The task: Your task is to retype, exactly and only, the lines from the one containing "Click the Role" to the final line of the entries, leaving out all pictures.

** Opening Data for this exercise block **

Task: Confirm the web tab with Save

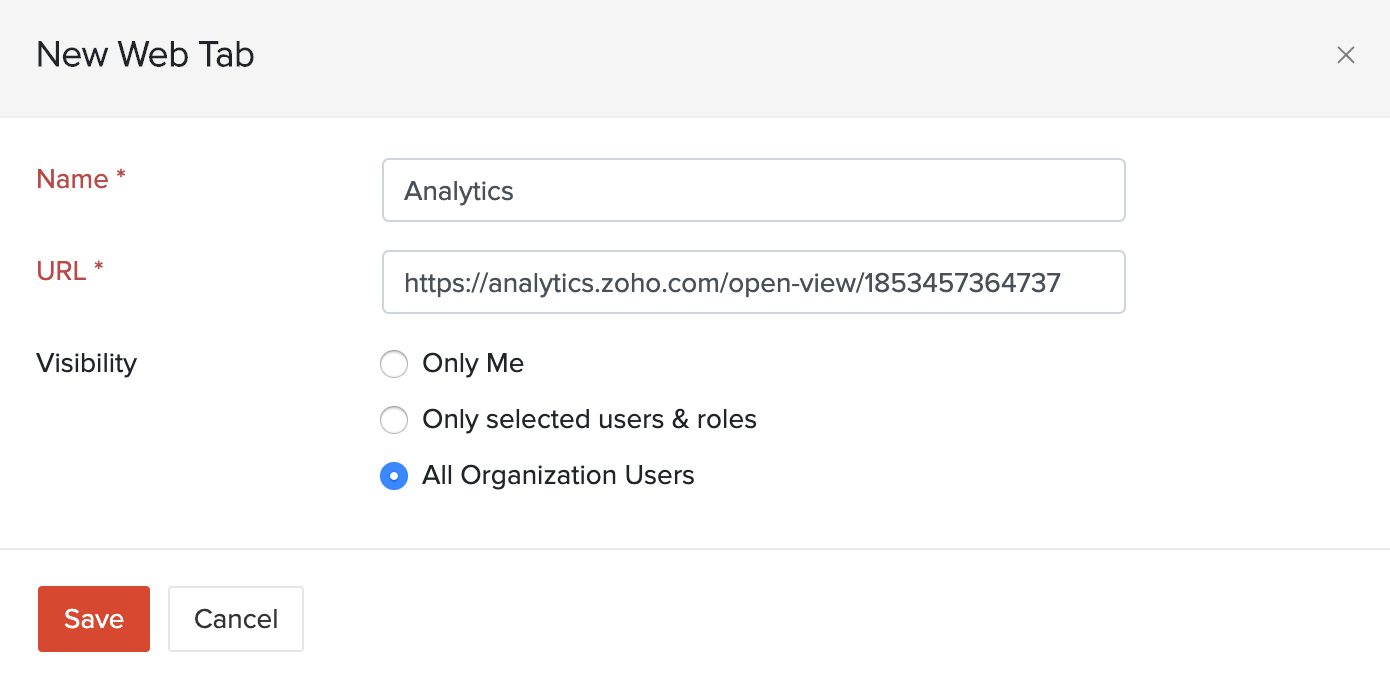Action: tap(93, 619)
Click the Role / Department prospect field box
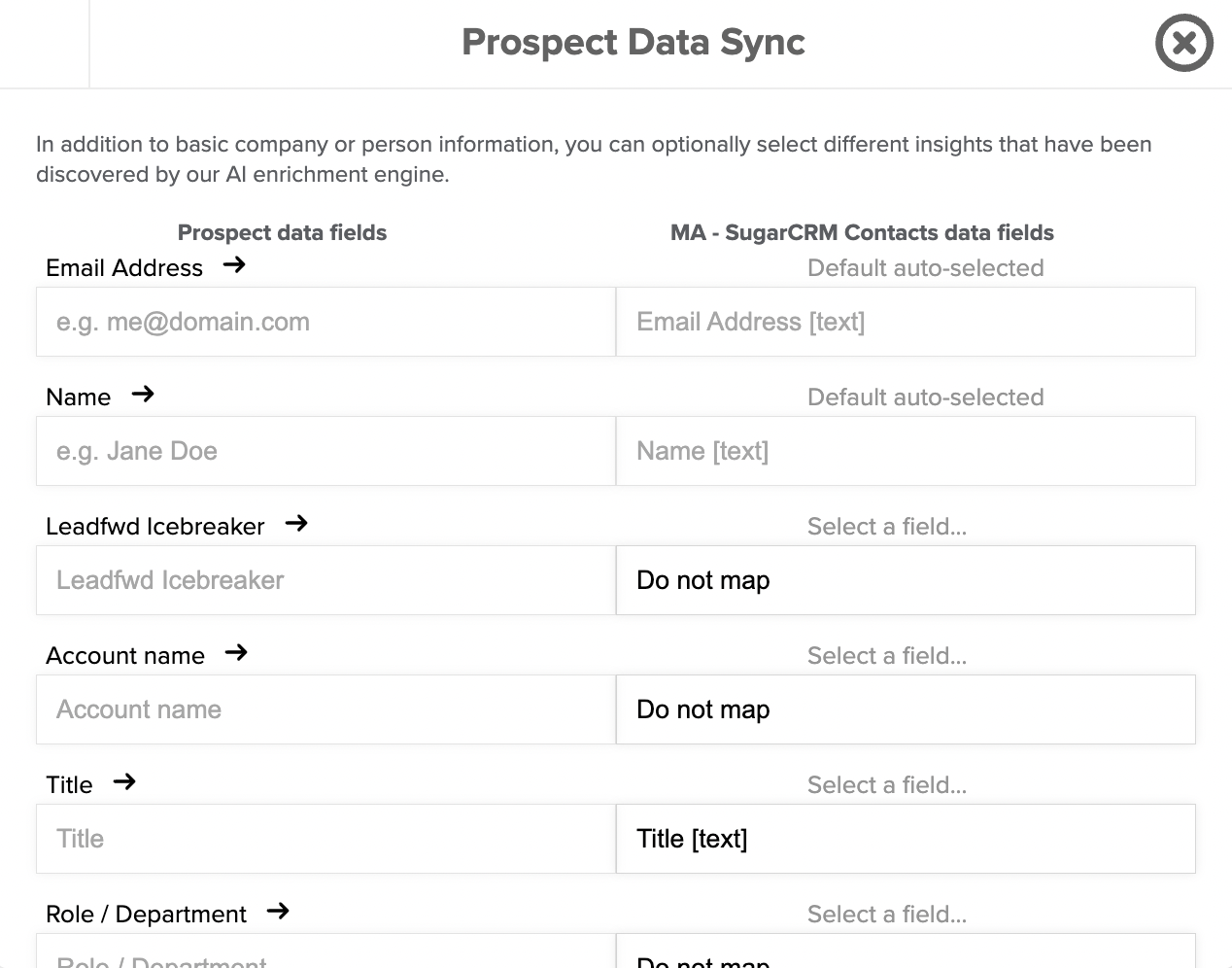1232x968 pixels. pyautogui.click(x=325, y=951)
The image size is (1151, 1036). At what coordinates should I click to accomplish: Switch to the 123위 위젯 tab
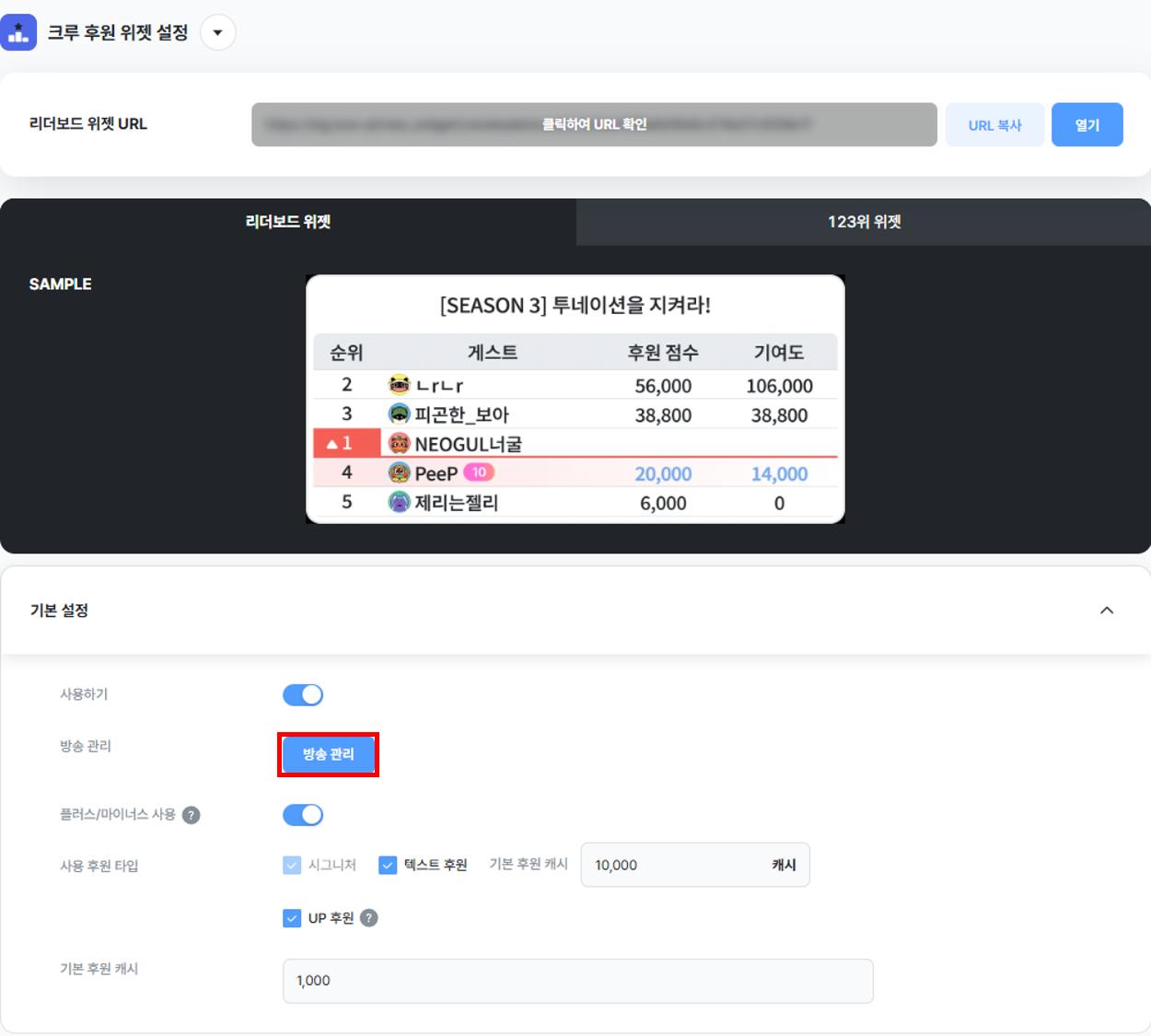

** Closing Data for this exercise block **

Task response:
Click the Role / Department prospect field box
1232x968 pixels. pyautogui.click(x=325, y=951)
The image size is (1151, 1036). At what coordinates should I click to accomplish: Switch to the 123위 위젯 tab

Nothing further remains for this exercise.